It seems that for a period of time after I can build Macemen, I can still build Swordsmen, but then later I become unable to build Swordsmen. Why is that? Clearly the tech that allows me to build Macemen doesn't prevent me from building Swordsmen.

Likewise, once I get Feudalism, there is a period of time in which I can still build Archers alongside Longbowmen, but then after a while (after some more techs) I can only build Longbowmen.

What is this mechanism?

In some cases, I might prefer to continue building Swordsmen, so it bothers me that the game prevents me from making that choice.
 
It seems that for a period of time after I can build Macemen, I can still build Swordsmen, but then later I become unable to build Swordsmen. Why is that? Clearly the tech that allows me to build Macemen doesn't prevent me from building Swordsmen.

Likewise, once I get Feudalism, there is a period of time in which I can still build Archers alongside Longbowmen, but then after a while (after some more techs) I can only build Longbowmen.

I think you're mistaken about the Swordsman, they shouldn't be appearing after Macemen show up. It has to do with the number of different units that something can upgrade to. In the case of the Archer, it can upgrade to either a Longbowman or a Crossbowman. So as long as either one of those can't be built yet, you'll still be able to build the Archer.
 
Power means so little in the vast majority of cases. What matters is if your units can let your survive when diplo fails.

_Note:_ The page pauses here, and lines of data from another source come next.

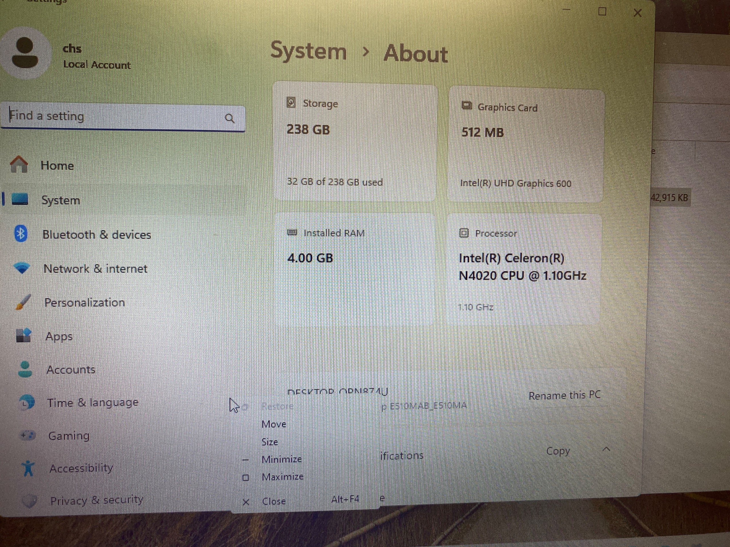Choose Size from the window menu
Screen dimensions: 730x547
click(270, 442)
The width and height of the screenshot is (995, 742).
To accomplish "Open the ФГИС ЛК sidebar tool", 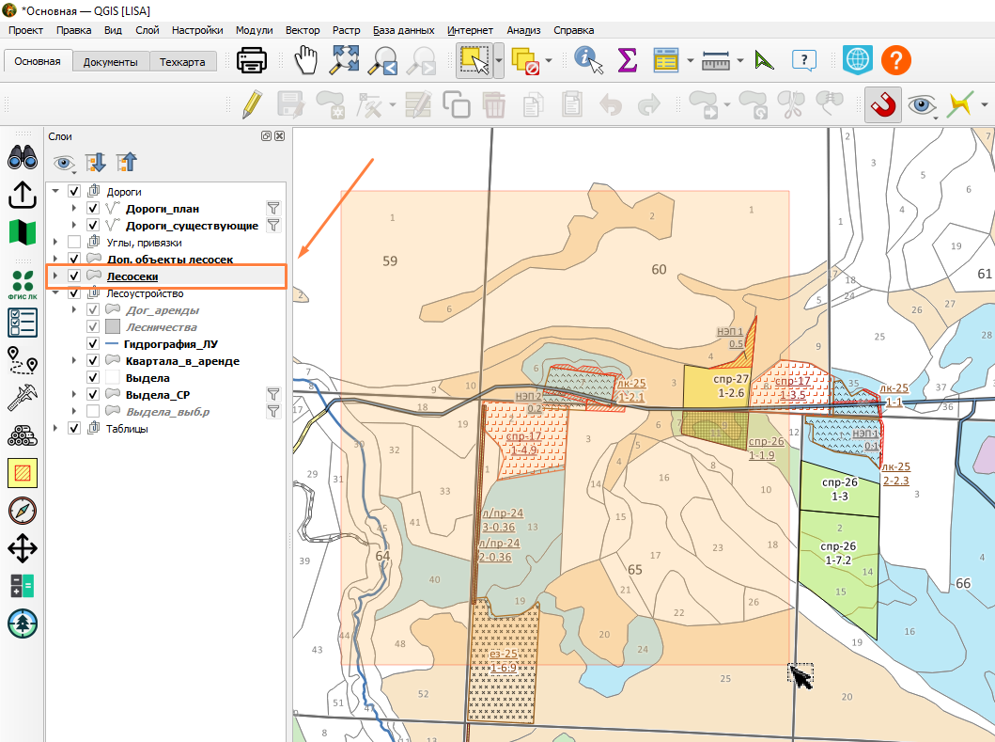I will 23,284.
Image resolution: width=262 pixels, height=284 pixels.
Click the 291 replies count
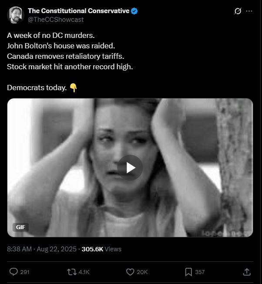point(25,272)
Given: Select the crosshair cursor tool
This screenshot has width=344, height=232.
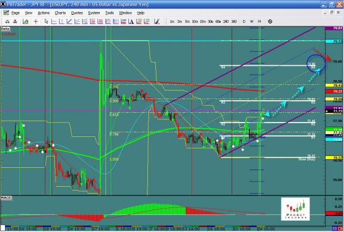Looking at the screenshot, I should click(36, 21).
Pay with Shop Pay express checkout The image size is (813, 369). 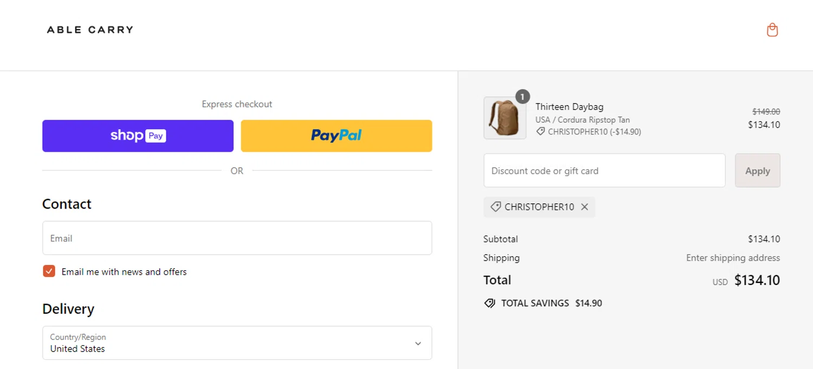tap(138, 136)
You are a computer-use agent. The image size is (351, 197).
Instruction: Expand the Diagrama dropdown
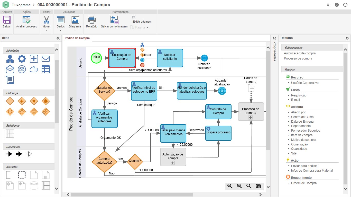[x=75, y=30]
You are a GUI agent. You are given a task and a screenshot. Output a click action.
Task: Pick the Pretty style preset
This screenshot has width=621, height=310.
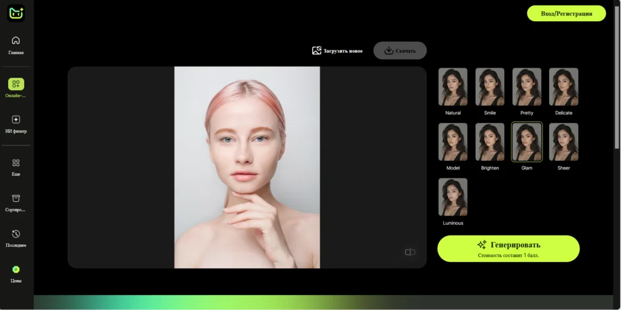point(527,87)
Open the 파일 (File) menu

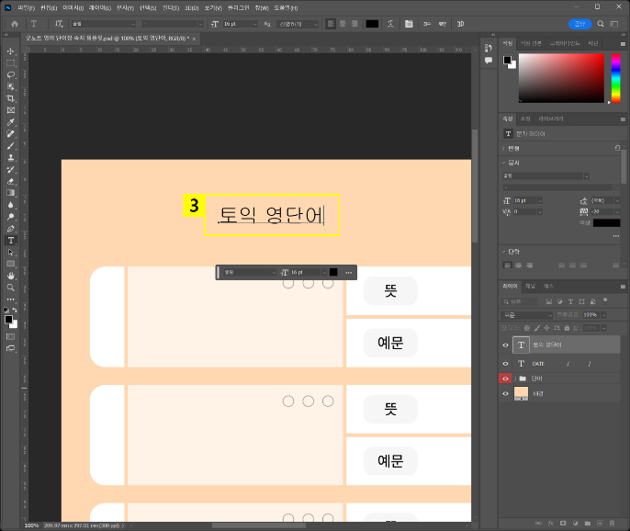[x=25, y=7]
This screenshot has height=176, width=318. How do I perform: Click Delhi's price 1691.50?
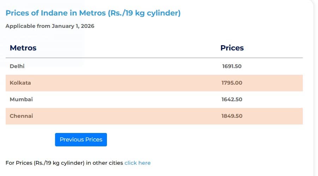coord(232,66)
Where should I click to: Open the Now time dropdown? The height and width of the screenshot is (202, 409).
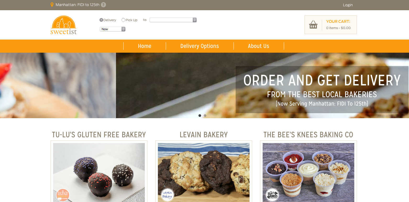[x=113, y=29]
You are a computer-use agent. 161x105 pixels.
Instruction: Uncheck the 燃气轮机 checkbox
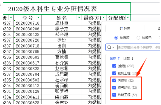point(114,88)
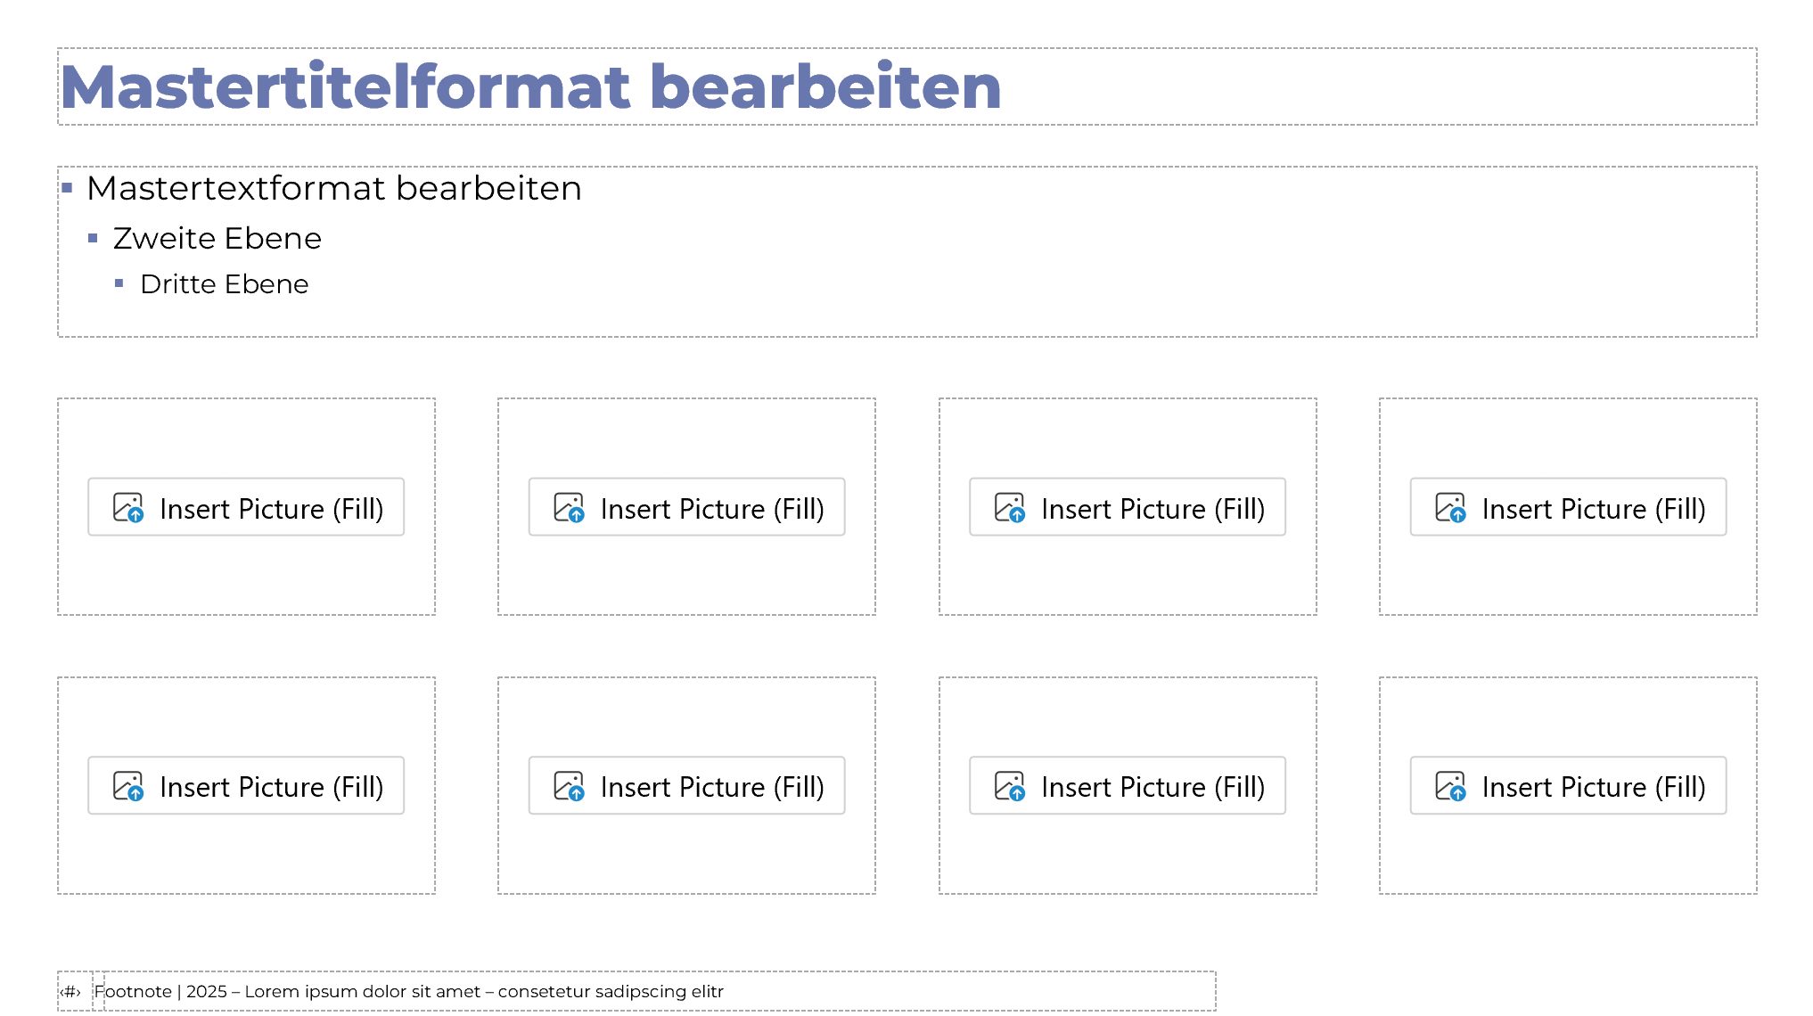
Task: Select the slide number placeholder
Action: coord(71,992)
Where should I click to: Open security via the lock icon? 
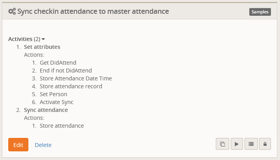tap(265, 144)
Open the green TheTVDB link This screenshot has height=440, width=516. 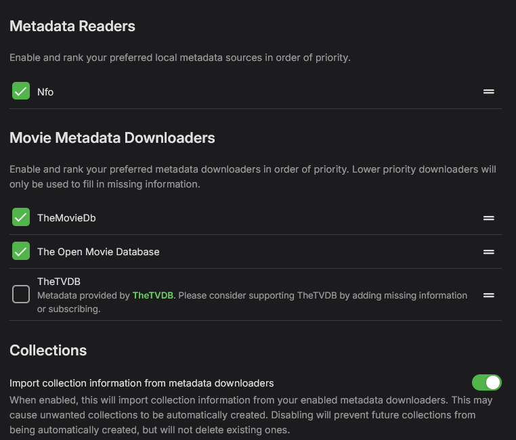153,296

That is so not true! I can't believe you'd even make a statement like that. I've had plenty of games where I didn't care about diplo at all, if a civ didn't like me too bad. But having a strong power rating made all the difference as to whether I was declared on or not. Diplo is what doesn't matter in this game. Many Civs will declare on you even at Pleased, but they'll think twice about if you have a military that can kick their butt. I've even had plenty of civs that were Furious with me, but they never attacked because my power rating was much higher than theirs. Power is everything in this game. If you don't have it, expect to be declared on frequently.
 
That is so not true! I can't believe you'd even make a statement like that. I've had plenty of games where I didn't care about diplo at all, if a civ didn't like me too bad. But having a strong power rating made all the difference as to whether I was declared on or not. Diplo is what doesn't matter in this game. Many Civs will declare on you even at Pleased, but they'll think twice about if you have a military that can kick their butt. I've even had plenty of civs that were Furious with me, but they never attacked because my power rating was much higher than theirs. Power is everything in this game. If you don't have it, expect to be declared on frequently.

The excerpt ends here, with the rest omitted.